[THE TASK]
Please copy the records from the start through the line holding "point(1400,338)", inclusive, replacing "How do I perform" with "How can I carry out" and changing nothing else.

[EXERCISE MATERIALS]
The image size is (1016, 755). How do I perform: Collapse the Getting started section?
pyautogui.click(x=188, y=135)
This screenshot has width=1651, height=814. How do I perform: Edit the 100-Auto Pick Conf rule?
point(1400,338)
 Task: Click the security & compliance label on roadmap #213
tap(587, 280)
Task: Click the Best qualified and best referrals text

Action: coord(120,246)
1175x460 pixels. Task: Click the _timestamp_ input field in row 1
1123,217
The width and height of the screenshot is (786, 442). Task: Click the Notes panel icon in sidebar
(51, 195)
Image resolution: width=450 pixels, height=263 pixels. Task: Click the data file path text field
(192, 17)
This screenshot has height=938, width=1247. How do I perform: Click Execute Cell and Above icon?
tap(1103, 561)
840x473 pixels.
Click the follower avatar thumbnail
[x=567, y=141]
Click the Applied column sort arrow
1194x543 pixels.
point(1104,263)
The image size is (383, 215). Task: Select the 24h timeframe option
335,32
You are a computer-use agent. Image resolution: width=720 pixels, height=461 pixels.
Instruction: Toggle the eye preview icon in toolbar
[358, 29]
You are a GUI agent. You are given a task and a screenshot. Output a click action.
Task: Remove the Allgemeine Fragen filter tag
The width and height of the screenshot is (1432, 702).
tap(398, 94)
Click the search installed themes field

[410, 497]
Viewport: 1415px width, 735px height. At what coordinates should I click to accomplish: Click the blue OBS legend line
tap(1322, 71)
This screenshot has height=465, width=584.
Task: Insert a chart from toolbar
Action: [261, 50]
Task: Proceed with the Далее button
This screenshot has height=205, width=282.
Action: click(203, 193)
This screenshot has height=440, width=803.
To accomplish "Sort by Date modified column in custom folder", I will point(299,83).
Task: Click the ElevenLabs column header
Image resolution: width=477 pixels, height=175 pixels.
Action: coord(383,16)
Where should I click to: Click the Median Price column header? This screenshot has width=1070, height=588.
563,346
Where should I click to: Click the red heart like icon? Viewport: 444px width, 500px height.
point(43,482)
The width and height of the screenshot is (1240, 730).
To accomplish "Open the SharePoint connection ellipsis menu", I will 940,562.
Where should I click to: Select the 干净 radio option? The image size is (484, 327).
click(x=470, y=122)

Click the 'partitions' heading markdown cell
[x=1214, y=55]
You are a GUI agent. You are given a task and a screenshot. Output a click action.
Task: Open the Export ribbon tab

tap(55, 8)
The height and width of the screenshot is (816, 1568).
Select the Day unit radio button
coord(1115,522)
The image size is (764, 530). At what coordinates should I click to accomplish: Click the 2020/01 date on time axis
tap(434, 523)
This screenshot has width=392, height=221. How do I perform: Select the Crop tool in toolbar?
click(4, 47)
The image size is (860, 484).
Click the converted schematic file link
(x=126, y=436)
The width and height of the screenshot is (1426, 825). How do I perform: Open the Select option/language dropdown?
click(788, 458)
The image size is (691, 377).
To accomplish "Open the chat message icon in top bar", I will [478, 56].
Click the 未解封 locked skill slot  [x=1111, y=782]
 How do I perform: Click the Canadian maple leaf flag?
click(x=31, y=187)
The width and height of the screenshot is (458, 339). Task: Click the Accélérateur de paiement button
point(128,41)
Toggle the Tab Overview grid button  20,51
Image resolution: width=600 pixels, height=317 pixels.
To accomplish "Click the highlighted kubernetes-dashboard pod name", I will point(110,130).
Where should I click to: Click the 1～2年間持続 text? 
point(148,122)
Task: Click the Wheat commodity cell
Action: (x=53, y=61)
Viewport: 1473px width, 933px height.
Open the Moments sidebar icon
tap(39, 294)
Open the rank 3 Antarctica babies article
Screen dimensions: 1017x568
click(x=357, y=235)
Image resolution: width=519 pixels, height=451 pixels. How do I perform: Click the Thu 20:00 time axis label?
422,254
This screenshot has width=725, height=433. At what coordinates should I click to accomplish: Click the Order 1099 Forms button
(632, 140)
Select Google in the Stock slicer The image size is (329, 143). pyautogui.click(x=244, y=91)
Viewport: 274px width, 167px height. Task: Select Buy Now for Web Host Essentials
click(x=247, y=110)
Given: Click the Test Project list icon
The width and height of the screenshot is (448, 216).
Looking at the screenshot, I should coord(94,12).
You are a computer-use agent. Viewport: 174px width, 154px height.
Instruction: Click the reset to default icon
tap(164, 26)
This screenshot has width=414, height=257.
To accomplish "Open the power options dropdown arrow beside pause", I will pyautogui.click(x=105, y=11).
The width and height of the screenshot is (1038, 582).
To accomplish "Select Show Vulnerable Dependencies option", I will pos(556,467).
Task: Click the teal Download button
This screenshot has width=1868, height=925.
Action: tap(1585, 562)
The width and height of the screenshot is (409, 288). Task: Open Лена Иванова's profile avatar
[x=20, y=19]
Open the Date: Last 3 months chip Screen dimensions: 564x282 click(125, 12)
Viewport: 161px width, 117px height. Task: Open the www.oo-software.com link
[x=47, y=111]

[ANSWER FOR THIS EXERCISE]
The image size is (1016, 755). How can I carry out: Collapse the Getting started section?
pyautogui.click(x=188, y=135)
This screenshot has width=1651, height=814. How can I carry out: Edit the 100-Auto Pick Conf rule?
point(1400,338)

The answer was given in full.